▶ **What the exercise asks**: Go to the line that contains "Image resolution: width=2048 pixels, height=1382" and extract it along with every line after it, exactly, through the end of the data below.
++++ Material for this exercise
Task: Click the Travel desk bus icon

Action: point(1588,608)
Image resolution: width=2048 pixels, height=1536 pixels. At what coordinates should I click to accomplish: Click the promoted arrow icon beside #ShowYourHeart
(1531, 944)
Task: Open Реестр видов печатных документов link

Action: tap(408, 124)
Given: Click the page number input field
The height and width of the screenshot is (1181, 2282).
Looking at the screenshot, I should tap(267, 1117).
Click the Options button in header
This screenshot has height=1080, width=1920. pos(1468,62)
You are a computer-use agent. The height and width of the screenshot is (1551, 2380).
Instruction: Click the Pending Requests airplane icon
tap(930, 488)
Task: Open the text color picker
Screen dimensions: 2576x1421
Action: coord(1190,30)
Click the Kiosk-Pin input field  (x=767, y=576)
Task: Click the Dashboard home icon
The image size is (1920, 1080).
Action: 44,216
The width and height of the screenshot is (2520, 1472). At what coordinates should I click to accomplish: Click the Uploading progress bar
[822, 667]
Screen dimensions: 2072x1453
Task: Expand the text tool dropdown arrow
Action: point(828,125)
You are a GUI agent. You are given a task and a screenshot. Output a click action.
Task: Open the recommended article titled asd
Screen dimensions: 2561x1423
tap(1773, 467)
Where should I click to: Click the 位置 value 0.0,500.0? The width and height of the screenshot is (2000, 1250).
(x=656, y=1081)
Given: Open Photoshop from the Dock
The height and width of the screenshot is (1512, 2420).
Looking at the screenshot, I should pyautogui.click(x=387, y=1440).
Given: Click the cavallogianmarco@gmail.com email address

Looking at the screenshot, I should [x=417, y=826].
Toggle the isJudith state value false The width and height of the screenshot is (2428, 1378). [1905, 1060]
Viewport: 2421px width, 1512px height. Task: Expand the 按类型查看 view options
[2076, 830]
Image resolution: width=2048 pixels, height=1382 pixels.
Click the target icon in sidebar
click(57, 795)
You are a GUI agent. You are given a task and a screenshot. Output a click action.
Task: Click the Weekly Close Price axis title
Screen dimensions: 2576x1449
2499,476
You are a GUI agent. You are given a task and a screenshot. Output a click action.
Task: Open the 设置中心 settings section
++++++++
▶ **Task output**:
Image resolution: width=2048 pixels, height=1382 pixels.
Click the target icon in sidebar
click(57, 795)
You are a GUI agent. You are given a task and a screenshot. Output a click action.
Task: Click the Weekly Close Price axis title
Screen dimensions: 2576x1449
2499,476
You are a GUI agent. You are given a task and a screenshot. Output a click action.
Task: Open the 设置中心 settings section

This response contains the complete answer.